__ОТРЫВОК__.
09 октября 2015 10:00
Обозреватель «РП» Владимир Липилин приводит читателя туда, где время как будто бы остановилось — но, осмотревшись, понимаешь, что просто оно течет по-другому, не так, как в «суете городов и в потоке машин».
Доктор биологических наук Дима обмывал свою ученую степень. В подарок разное принесли: ненужные спиннинги, ненужные подробные карты совсем не той местности, фонари типа «Экспедиция». И только мастодонт визуального искусства Юрий Николаевич Кемаев подарил собственноручно изготовленный лук. Все как полагается: из белой акации, тетива из бычьего сухожилия, оцентрованные стрелы с тупыми наконечниками от веретена. К стреле прикреплена записка с волнующим вопросом: «Дашь?»

__ЗАПИСАННЫЕ ДАННЫЕ__.
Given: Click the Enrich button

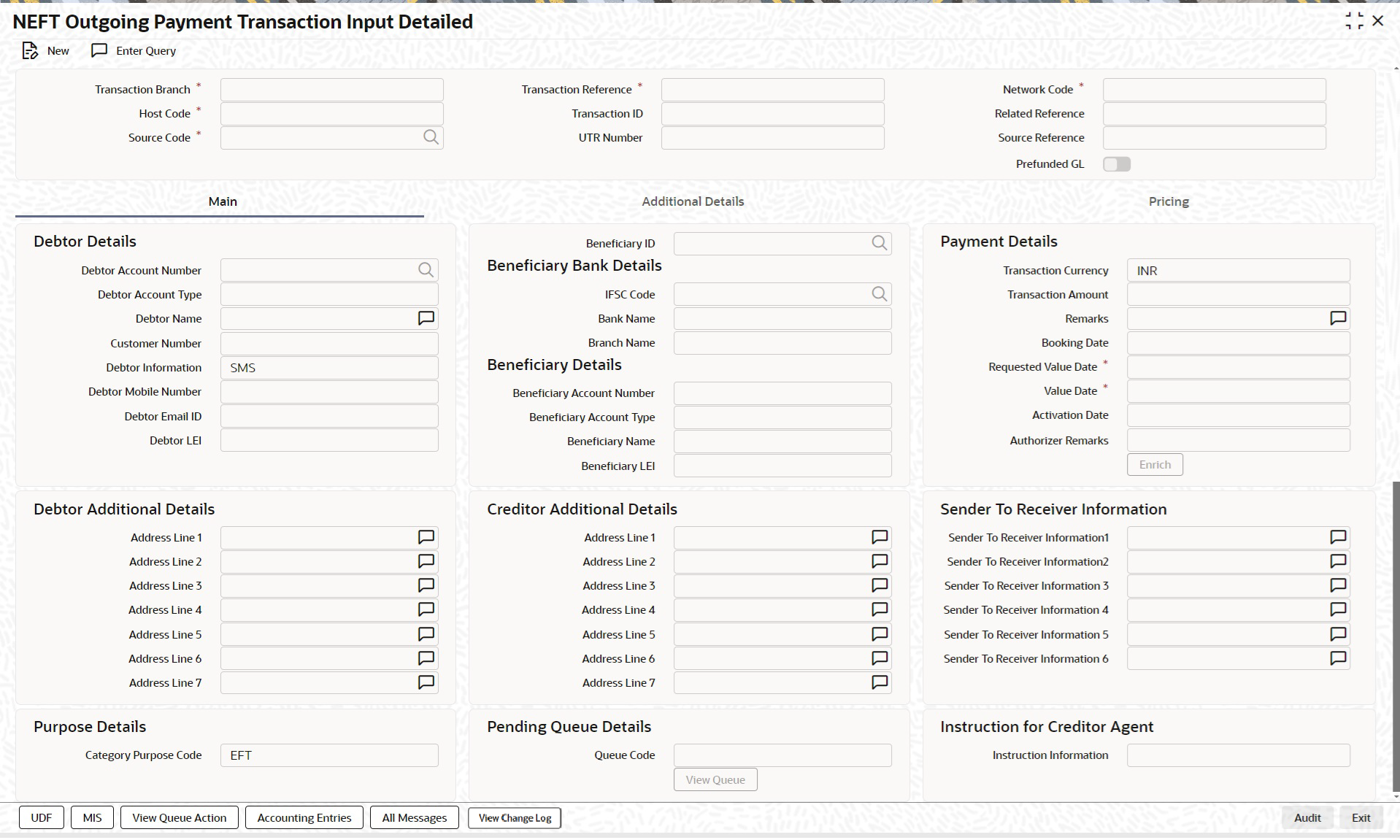Looking at the screenshot, I should [x=1155, y=465].
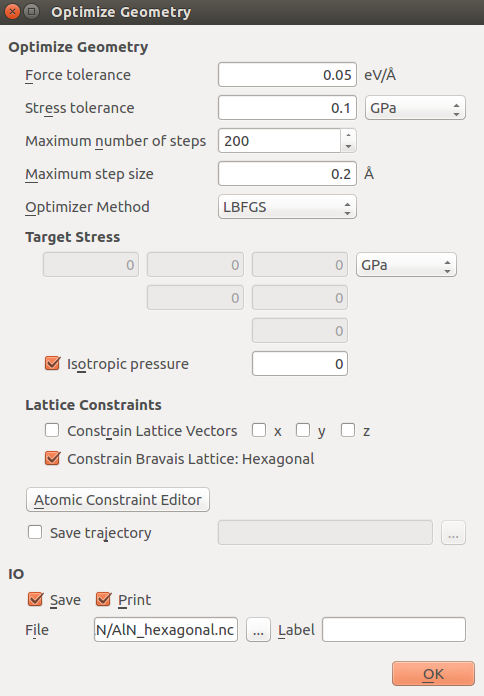The height and width of the screenshot is (696, 484).
Task: Open the Optimizer Method LBFGS dropdown
Action: [x=287, y=207]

__ЗАДАНИЕ__.
Ответьте по отрывку:
1. Как зовут обозревателя «РП»?
2. Из какого дерева сделан подаренный лук?
3. Из чего изготовлена тетива?
Для ответа достаточно одного отрывка, записи не нужны.

__ВЫПОЛНЕННОЕ ЗАДАНИЕ__.
1. Владимир Липилин.
2. Из белой акации.
3. Из бычьего сухожилия.